Does this look like adrenal fatigue, or what else is it if it's not?
Basically I wake up in the morning feeling already without energy. My limbs hurt. Eventually as the day progresses, I slowly get a little more energy, but not much more. At around 4-5 PM, I get the irresistible desire to take a nap. If I do take a nap, I wake up later with my muscles, especially my arms, feeling weaker than before, and my heart going crazy with palpitations for a few seconds. I'm going to feel even more shite after the nap than if I hadn't taken it.
I think I have the most energy during the night. I often think it would be nice to sleep in a coffin during the day and live at night.
Sometimes if I get up fast, I feel light-headed as if I'm going to faint, and have to fall on my knees for a few seconds to get my poise back. Just walking or staying up can be incredibly difficult.
Sometimes I feel some sort of a pain coming from the back of my throat. Not sure what that is.

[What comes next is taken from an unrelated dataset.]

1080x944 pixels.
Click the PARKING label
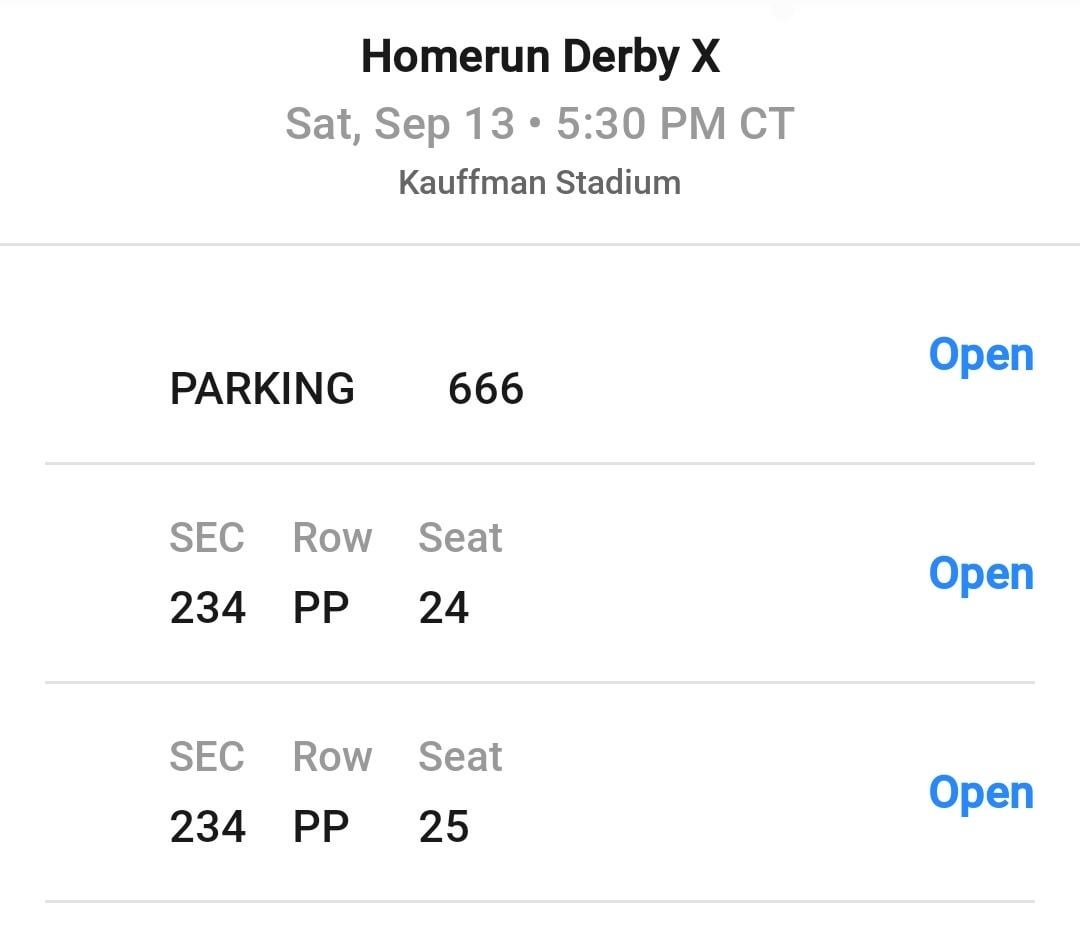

I wouldn't say I feel energetic during physical exercise, but I somehow feel more tired when doing daily tasks than I am when doing more intensive exercise.
Psychologically, I went through a lot of stuff during highschool. I got rejected and picked on by the other kids, and found the school work utterly boring. For me everyday was like going to a battle field. I woke up everyday with a pang of anxiety, classes were stressful, lunch was sad because I ate alone. I don't know if that past trauma has something to do with this.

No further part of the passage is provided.